Verbuschung stoppen
Oberhalb des Gamsbodens, am Gotthardpass weiden 300 Engadiner Schafe. Rund 30 ha gross ist die Versuchsfläche, die Erika Hiltbrunner für ihr Projekt eingezäunt und in sieben Parzellen unterteilt hat. Seit Mitte Juni haben die Schafe ganze Arbeit geleistet: Viele Grünerlenstauden sind bereits abgestorben, nachdem die Schafe die Rinde der Äste mit ihren Zähnen geschält und die Blätter abgefressen haben.
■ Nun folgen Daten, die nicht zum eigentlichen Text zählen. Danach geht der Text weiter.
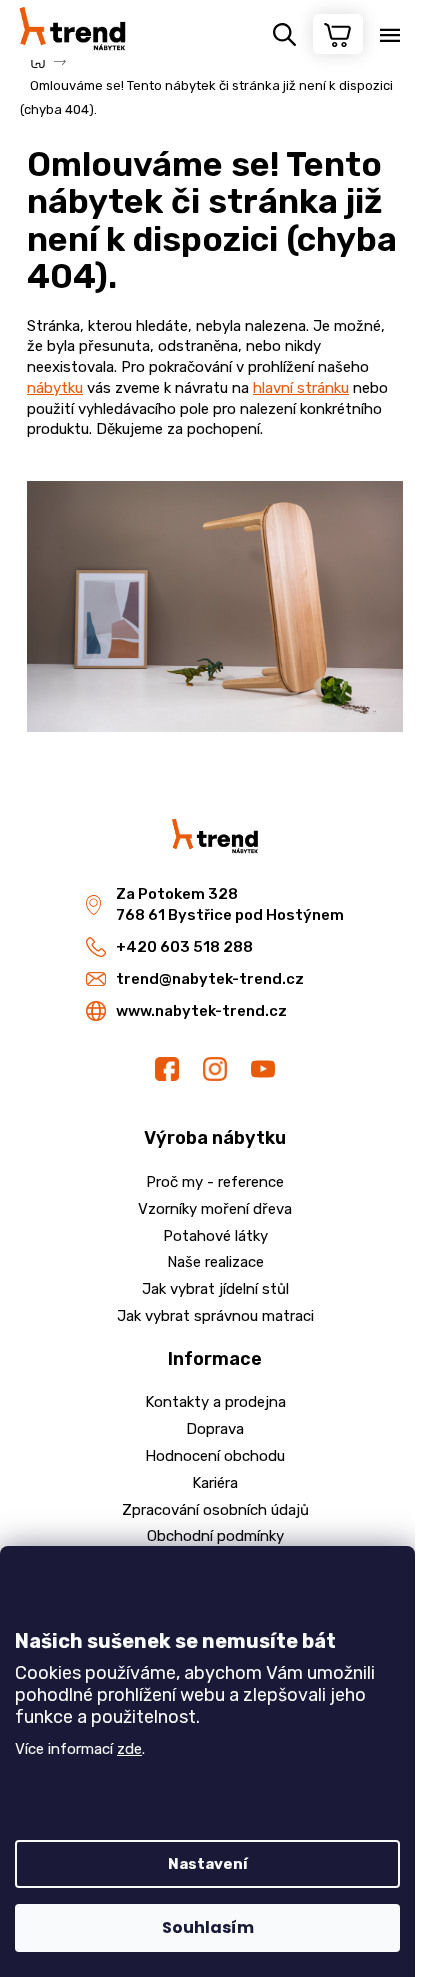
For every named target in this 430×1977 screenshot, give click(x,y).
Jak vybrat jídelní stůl (215, 1289)
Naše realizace (215, 1262)
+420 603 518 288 (184, 947)
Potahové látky (215, 1236)
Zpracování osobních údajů (215, 1510)
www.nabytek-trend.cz (201, 1011)
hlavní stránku (301, 388)
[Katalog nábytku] (215, 605)
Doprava (215, 1429)
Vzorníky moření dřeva (215, 1209)
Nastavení (208, 1864)
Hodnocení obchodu (215, 1456)
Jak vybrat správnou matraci (215, 1316)
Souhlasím (208, 1927)
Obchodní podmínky (215, 1536)
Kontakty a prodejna (215, 1402)
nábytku (55, 388)
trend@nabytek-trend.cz (210, 979)
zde (129, 1749)
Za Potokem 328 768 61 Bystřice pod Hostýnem (230, 904)
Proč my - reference (215, 1182)
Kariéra (215, 1483)
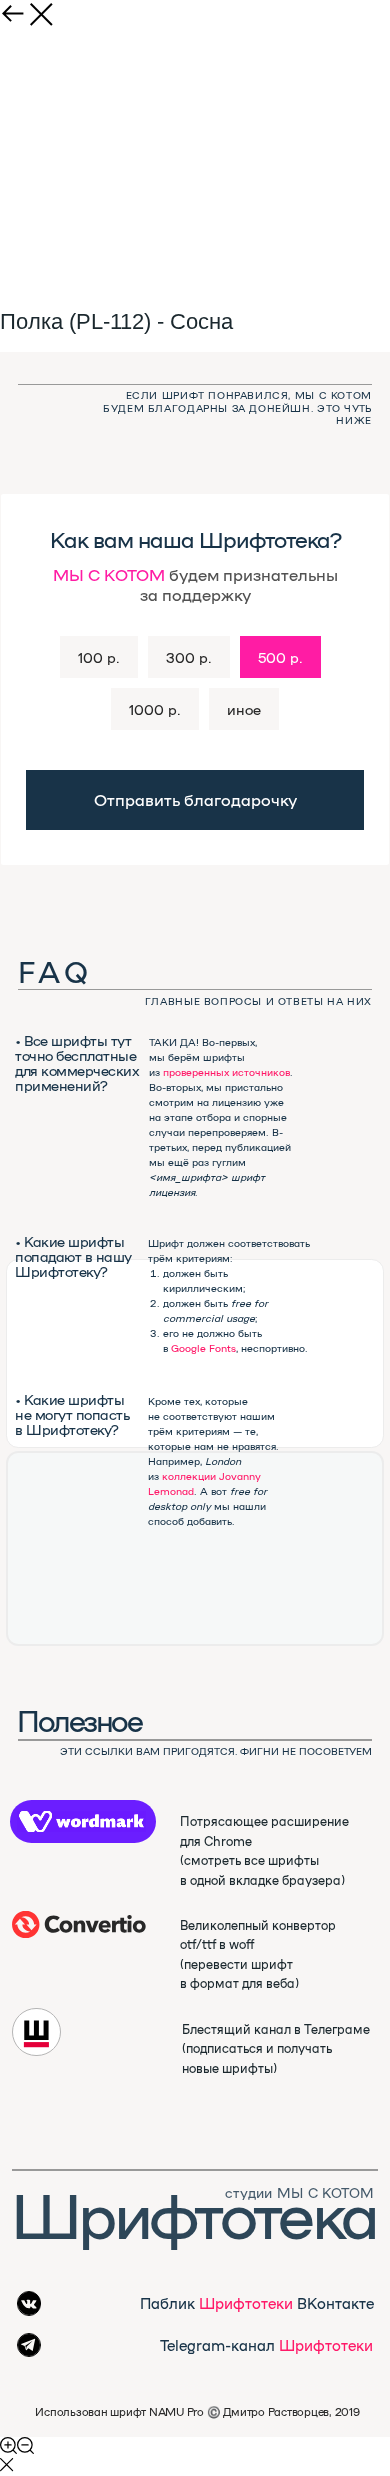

Grünerle als Landschaftszerstörerin
Viele ältere Menschen im Urserntal erinnern sich noch daran, als das Kulturland noch offen war. Bis in die 1960er-Jahre lebten rund 1000 Ziegen im Tal. Im Frühjahr auf die Weiden gelassen, frassen sie die jungen Triebe von Bäumen und Erlen. Und die Bewohner nutzten die Erlenstauden als Brennmaterial daheim und auf den Alpen. Mit dem Strukturwandel in der Landwirtschaft verschwanden die artenreichen Blumenwiesen und mit ihnen viele Pflanzen- und Tierarten. Grünerlen und Weidengehölze, untermischt mit Vogelbeere, bedecken heute riesige Flächen der Talflanken.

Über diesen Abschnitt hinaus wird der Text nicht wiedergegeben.